Yesterday I ran the following:
`cd /usr/ports/mail/ssmtp; make install replace clean`

After about a minute it looked like ssmtp was successfully installed. Since then I've been struggling to get ssmtp working, so would like to start again from scratch.
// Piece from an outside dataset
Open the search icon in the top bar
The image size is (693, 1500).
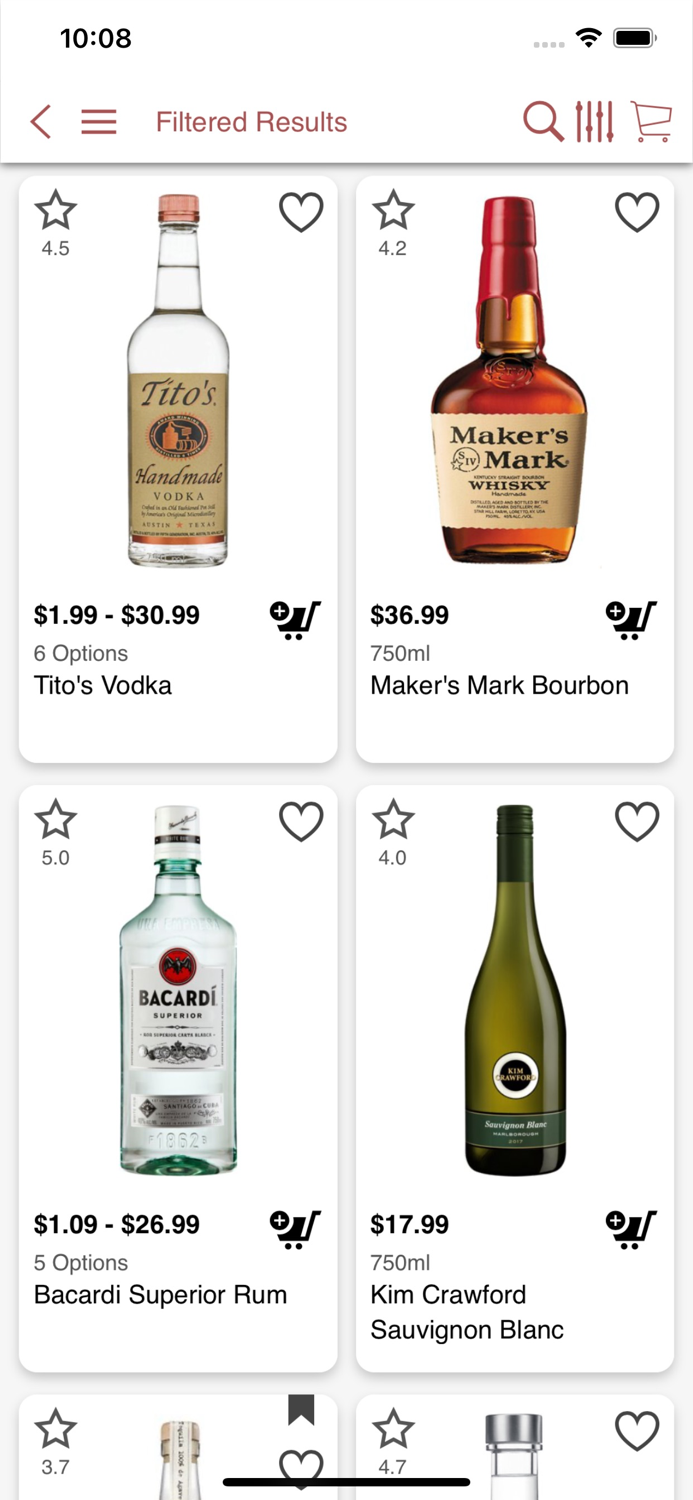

I removed it with:

```
cd /usr/ports/mail/ssmtp
make deinstall
make clean
```

Now when running the following again:
`cd /usr/ports/mail/ssmtp; make install replace clean`

It stops installing after a few seconds with the following:

```
===>  Found saved configuration for ssmtp-2.64_1
===>   ssmtp-2.64_1 depends on file: /usr/local/sbin/pkg - found
===> Fetching all distfiles required by ssmtp-2.64_1 for building
===>  Extracting for ssmtp-2.64_1
=> SHA256 Checksum OK for ssmtp_2.64.orig.tar.bz2.
===>  Patching for ssmtp-2.64_1
===>  Applying extra patch /usr/ports/mail/ssmtp/files/remote-addr.patch
===>  Applying FreeBSD patches for ssmtp-2.64_1
===>   ssmtp-2.64_1 depends on executable: gmake - not found
===>  License GPLv3 accepted by the user
===>  Found saved configuration for gmake-4.2.1
===>   gmake-4.2.1 depends on file: /usr/local/sbin/pkg - found
===> Fetching all distfiles required by gmake-4.2.1 for building
===>  Extracting for gmake-4.2.1
=> SHA256 Checksum OK for make-4.2.1.tar.bz2.
===>  Patching for gmake-4.2.1
===>  Applying FreeBSD patches for gmake-4.2.1
===>   gmake-4.2.1 depends on executable: makeinfo - not found
===>   gmake-4.2.1 depends on executable: makeinfo - not found
*** Error code 1

Stop.
make[3]: stopped in /usr/ports/devel/gmake
*** Error code 1

Stop.
make[2]: stopped in /usr/ports/devel/gmake
*** Error code 1

Stop.
make[1]: stopped in /usr/ports/mail/ssmtp
*** Error code 1

Stop.
make: stopped in /usr/ports/mail/ssmtp
```


----------



## SirDice (Feb 22, 2017)

The issue is not with ssmtp but one of its dependencies, it fails to build gmake. Judging by the error it seems your print/texinfo is broken or missing.


----------